Pharm: Diuretics Flashcards
Major function of Principle Cells and intercalated cells in the nephron.
Principle: regulates sodium content. reabsorbs sodium and secretes potassium.
Intercalated: controls pH. secretes protons
Amiloride
Potassium Sparing
MOA: secreted from Organic BASE transporters in S2 portion of proximal tubule and inhibit Epithelial Sodium Channels (ENaC) on the luminal side of principle cells.
Indications: Liddle Syndrome (overactive ENaC mutation), Lithium-induced nephrogenic diabetes insipidus
Adverse Effects: hyperkalemia, hyperchloremic metabolic acidosis
Triamterene
Potassium Sparing
MOA: secreted from Organic BASE transporters in S2 portion of proximal tubule and inhibit Epithelial Sodium Channels (ENaC) on the luminal side of principle cells.
Indications: Liddle Syndrome (overactive ENaC mutation), Lithium-induced nephrogenic diabetes insipidus
Adverse Effects: hyperkalemia, hyperchloremic metabolic acidosis, nephrolithiasis (drug is insoluble in urine)
Spironolactone
Potassium Sparing
MOA: binds mineralocorticoid receptors in principle cells preventing aldosterone from binding preventing ENaC synthesis.
Indications: Conn Syndrome (aldosterone secreting adenoma), liver failure and nephrotic syndrome leading to hyperaldosteronism, edema, heart failure, hypertension.
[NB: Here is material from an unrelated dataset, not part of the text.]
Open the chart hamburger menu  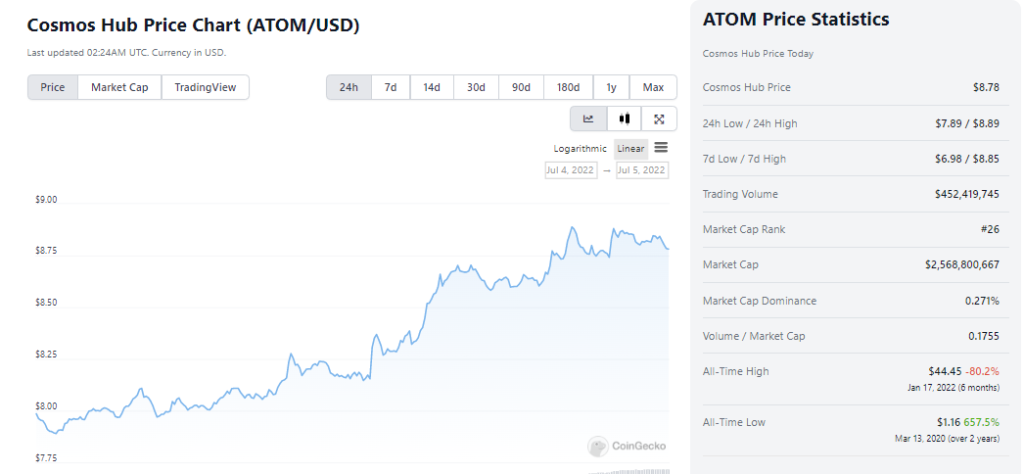[x=661, y=148]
Adverse Effects: hyperkalemia, hyperchloremic metabolic acidosis, gynecomastia and impotence (can bind steroid receptors other than mineralocorticoid)
Eplerenone
Potassium Sparing
MOA: binds mineralocorticoid receptors in principle cells preventing aldosterone from binding preventing ENaC synthesis.
Indications: Conn Syndrome (aldosterone secreting adenoma), liver failure and nephrotic syndrome leading to hyperaldosteronism, edema, heart failure, hypertension.
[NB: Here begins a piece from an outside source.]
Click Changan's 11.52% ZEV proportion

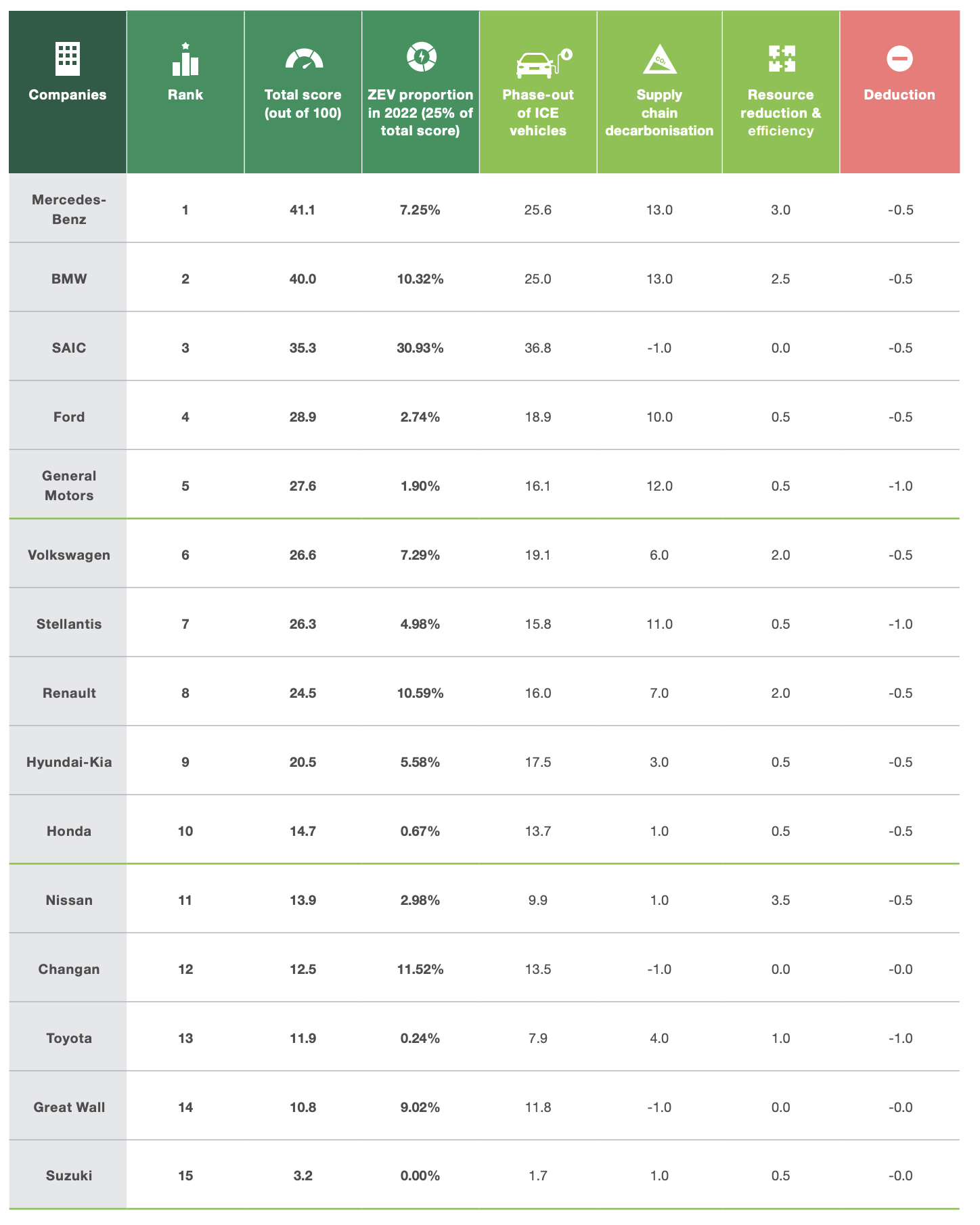point(420,969)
Adverse Effects: hyperkalemia, hyperchloremic metabolic acidosis
Furosemide
Loop Diuretic
MOA: secreted by organic ACID transporter in S2 portion of proximal tubule to block NKCC pump in the ascending loop of Henle
Indications: edema (pulmonary, cardiac, vascular), hypercalcemia, acute renal failure (stimulates PG E2 for renal vasodilation)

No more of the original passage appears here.